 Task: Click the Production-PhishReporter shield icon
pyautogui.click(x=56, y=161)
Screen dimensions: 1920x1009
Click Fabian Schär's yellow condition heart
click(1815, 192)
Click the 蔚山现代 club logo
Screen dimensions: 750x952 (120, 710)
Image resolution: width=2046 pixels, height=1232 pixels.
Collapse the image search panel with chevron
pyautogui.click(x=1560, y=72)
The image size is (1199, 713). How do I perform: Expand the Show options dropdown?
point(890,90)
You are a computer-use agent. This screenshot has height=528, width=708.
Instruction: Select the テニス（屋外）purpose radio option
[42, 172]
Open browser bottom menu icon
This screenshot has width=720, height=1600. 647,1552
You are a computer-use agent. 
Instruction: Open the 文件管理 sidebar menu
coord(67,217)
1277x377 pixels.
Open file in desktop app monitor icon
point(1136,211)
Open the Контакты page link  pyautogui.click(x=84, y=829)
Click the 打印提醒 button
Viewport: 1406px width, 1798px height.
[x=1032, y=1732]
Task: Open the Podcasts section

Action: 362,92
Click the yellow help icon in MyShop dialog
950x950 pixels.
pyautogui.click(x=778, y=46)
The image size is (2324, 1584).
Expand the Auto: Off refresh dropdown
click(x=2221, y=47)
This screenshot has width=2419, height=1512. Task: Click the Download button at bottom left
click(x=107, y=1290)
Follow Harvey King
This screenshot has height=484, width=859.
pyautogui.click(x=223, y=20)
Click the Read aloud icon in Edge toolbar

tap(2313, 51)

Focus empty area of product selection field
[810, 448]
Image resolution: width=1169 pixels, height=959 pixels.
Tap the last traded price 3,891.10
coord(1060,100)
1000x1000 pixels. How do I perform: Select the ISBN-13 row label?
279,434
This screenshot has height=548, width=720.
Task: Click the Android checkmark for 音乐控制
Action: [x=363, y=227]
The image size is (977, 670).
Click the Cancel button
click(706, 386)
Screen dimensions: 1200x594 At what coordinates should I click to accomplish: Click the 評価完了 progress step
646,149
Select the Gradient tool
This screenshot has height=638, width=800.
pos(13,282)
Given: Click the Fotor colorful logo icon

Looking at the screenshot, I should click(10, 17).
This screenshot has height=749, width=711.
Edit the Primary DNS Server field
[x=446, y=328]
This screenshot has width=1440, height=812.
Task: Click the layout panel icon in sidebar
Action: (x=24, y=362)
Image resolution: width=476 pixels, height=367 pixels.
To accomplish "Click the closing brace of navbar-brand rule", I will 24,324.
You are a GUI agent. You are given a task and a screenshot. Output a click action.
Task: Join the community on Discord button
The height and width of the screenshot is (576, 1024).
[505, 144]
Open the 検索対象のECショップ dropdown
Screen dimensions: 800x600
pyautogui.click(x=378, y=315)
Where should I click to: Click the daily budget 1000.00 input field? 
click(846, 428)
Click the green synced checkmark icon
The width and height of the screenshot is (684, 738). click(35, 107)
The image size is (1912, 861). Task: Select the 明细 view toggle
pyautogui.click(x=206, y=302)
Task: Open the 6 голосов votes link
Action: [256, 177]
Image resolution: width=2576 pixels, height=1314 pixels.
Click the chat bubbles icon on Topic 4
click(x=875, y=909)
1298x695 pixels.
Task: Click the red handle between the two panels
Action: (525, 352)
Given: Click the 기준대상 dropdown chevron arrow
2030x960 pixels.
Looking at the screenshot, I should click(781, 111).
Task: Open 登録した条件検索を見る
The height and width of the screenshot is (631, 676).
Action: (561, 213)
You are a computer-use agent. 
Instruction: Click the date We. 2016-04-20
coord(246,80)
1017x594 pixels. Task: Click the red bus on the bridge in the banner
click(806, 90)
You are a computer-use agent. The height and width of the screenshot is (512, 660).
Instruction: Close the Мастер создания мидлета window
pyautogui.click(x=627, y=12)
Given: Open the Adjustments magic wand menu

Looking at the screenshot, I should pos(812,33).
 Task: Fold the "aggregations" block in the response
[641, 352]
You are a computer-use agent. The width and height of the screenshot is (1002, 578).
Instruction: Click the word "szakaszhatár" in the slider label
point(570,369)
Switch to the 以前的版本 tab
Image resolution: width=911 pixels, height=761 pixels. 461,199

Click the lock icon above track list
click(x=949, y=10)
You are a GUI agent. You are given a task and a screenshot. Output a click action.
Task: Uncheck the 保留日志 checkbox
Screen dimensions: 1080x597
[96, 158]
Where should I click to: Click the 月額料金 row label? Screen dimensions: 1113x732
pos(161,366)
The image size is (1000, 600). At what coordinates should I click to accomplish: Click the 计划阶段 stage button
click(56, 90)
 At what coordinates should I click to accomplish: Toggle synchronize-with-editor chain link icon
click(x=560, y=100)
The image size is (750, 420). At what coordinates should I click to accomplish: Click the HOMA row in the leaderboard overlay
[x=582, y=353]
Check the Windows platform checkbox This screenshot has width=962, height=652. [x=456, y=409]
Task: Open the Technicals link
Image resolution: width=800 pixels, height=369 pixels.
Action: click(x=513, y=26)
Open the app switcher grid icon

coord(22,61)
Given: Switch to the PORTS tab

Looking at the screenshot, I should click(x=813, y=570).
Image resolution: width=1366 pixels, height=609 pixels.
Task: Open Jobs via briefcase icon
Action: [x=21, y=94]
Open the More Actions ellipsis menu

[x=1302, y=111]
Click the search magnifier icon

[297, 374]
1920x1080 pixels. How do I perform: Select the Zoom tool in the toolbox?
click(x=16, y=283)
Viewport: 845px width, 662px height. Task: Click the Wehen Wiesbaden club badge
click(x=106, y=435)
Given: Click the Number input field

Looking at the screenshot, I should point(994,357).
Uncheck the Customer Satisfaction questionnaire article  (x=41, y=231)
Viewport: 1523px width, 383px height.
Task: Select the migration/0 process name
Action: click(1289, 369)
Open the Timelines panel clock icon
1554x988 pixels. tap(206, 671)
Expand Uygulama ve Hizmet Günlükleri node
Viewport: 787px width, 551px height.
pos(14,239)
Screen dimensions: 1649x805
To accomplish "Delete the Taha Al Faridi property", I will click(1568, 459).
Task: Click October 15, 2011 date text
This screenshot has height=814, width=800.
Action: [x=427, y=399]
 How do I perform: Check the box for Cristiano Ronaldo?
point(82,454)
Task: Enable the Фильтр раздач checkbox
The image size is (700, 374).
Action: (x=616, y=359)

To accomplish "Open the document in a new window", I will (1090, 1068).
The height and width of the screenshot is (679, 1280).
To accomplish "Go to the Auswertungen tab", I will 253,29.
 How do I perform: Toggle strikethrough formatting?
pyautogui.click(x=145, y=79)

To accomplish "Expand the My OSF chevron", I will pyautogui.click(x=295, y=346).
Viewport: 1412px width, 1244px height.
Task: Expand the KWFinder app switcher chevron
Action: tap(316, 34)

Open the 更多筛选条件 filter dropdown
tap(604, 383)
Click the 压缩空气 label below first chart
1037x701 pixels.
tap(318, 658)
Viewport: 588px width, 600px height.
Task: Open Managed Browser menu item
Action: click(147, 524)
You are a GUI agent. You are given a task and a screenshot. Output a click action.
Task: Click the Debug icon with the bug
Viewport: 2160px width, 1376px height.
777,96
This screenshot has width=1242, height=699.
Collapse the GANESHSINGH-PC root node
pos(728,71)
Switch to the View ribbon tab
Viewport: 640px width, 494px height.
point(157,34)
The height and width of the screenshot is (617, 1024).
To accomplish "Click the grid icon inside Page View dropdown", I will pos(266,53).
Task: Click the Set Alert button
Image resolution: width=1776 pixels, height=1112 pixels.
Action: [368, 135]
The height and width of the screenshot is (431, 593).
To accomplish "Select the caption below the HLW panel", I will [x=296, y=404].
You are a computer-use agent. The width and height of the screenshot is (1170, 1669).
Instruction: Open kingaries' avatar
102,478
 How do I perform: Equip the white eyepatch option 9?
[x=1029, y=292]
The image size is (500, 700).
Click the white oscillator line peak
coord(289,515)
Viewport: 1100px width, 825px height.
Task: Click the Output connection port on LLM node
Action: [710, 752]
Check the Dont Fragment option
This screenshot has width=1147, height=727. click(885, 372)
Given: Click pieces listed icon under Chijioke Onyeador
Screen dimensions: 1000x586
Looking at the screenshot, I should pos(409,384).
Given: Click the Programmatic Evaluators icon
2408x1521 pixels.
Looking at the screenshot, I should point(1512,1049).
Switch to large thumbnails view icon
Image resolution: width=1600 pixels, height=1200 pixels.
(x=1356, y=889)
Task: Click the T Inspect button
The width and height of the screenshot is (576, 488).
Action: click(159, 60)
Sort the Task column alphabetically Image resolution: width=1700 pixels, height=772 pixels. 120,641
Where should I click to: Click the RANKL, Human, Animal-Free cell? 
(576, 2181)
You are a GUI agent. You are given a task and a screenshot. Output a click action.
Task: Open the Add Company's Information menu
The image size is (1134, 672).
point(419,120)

• [TO DO]: Rewrite everything in the listing from the line containing "Sort the Task" down to the end, replacing "alphabetically" with "by date" and keeping all else unchanged.

• [CORRECT RESULT]:
Sort the Task column by date Image resolution: width=1700 pixels, height=772 pixels. 120,641
Where should I click to: Click the RANKL, Human, Animal-Free cell? 
(576, 2181)
You are a GUI agent. You are given a task and a screenshot. Output a click action.
Task: Open the Add Company's Information menu
The image size is (1134, 672).
point(419,120)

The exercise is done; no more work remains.